Roughly 90% of the U.S. population is living under some version of a
shutdown order, which has forced the closure of bars, restaurants, movie
theaters, factories, gyms and most other businesses. Some hotels are closed;
others are largely empty. Fast-food chains are either closed or providing only
drive-through service, costing thousands of jobs.
With business activity tightly restricted, analysts expect a
stomach-churning recession. Economists at Goldman Sachs have forecast that the
economy will shrink at an annual rate of 34% in the April-June quarter --- the
worse fall on records dating to World War II. Goldman expects the economy to
rebound with 19% growth in the third quarter. But even by the end of next year,
the economy will not have fully recovered from the damage, Goldman projects.
Robert Kaplan, president of the Federal Reserve Bank of Dallas, said
Thursday on CNBC that he expects the unemployment rate to rise to the mid-teens
soon, before falling to about 8% by year's end.
A key determinant of the economy's future will be whether businesses can
survive the shutdown and rehire many of the workers they laid off.

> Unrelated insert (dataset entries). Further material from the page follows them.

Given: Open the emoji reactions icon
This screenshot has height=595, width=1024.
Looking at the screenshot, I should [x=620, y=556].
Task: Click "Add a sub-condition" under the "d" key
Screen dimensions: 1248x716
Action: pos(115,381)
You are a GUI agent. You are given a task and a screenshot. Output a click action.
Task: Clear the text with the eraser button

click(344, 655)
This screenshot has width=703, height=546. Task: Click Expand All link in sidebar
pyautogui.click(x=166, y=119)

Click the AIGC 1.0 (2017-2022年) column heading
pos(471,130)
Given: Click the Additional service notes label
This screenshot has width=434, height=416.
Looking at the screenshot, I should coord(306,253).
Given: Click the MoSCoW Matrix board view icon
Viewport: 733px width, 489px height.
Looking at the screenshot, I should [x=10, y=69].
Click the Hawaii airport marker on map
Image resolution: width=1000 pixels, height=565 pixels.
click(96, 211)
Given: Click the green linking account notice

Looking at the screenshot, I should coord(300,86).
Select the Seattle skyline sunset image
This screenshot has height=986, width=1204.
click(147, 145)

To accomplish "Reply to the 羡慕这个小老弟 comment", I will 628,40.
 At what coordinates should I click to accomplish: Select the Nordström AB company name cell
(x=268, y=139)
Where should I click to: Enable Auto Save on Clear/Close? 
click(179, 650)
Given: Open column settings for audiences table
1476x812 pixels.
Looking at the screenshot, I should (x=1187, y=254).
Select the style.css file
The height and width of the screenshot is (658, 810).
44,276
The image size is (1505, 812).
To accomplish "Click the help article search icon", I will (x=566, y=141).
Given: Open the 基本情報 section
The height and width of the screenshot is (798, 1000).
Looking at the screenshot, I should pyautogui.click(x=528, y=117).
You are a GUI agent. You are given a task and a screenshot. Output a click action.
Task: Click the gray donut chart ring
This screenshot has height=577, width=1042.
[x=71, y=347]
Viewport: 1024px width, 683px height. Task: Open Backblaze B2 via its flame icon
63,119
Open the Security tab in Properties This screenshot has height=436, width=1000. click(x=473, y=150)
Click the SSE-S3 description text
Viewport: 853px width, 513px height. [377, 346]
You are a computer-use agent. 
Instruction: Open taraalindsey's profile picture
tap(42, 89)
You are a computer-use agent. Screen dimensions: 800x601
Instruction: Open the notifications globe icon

If so, that
would help the economy snap back and avoid the type of weak recovery that
followed the past three downturns.
So far, some large and small businesses are still paying for health care
benefits and keeping in touch with their newly laid-off workers. But if the
virus outbreak forces businesses to stay closed into the late summer, many may
go bankrupt or won't have the money to rehire their old employees.
That would keep unemployment elevated, depriving potentially millions of
people of a paycheck and slowing the recovery.